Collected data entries
================

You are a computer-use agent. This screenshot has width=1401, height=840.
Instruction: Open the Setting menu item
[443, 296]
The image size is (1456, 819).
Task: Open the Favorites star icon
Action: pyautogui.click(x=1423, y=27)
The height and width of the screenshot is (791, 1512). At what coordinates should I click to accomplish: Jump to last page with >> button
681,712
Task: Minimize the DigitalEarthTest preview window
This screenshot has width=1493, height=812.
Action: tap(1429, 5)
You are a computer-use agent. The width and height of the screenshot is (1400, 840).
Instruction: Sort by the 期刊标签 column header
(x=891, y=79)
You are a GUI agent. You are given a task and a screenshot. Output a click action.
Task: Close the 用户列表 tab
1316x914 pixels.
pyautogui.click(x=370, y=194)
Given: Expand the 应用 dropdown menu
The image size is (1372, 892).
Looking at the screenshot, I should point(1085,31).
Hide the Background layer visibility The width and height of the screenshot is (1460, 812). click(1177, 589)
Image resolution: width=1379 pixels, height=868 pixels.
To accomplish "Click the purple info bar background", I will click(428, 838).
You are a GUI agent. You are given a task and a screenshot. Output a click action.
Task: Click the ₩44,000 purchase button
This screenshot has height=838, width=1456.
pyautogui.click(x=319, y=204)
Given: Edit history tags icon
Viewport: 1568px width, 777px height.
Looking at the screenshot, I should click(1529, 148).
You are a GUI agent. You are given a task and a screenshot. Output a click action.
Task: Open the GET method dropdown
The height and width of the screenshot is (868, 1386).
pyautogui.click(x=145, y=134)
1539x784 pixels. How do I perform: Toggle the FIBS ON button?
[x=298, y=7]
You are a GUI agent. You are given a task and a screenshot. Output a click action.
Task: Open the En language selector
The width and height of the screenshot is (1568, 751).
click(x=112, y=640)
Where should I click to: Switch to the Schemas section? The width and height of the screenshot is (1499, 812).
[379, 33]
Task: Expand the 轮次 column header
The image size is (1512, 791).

================

Work order :: Each line, beginning at the one that contains "This screenshot has height=838, width=1456." and continuing through the end of the records, must be written out exactly, first and last included.

Solution to this exercise ::
This screenshot has height=838, width=1456.
pyautogui.click(x=319, y=204)
Given: Edit history tags icon
Viewport: 1568px width, 777px height.
Looking at the screenshot, I should click(1529, 148).
You are a GUI agent. You are given a task and a screenshot. Output a click action.
Task: Open the GET method dropdown
The height and width of the screenshot is (868, 1386).
pyautogui.click(x=145, y=134)
1539x784 pixels. How do I perform: Toggle the FIBS ON button?
[x=298, y=7]
You are a GUI agent. You are given a task and a screenshot. Output a click action.
Task: Open the En language selector
The width and height of the screenshot is (1568, 751).
click(x=112, y=640)
Where should I click to: Switch to the Schemas section? The width and height of the screenshot is (1499, 812).
[379, 33]
Task: Expand the 轮次 column header
The image size is (1512, 791).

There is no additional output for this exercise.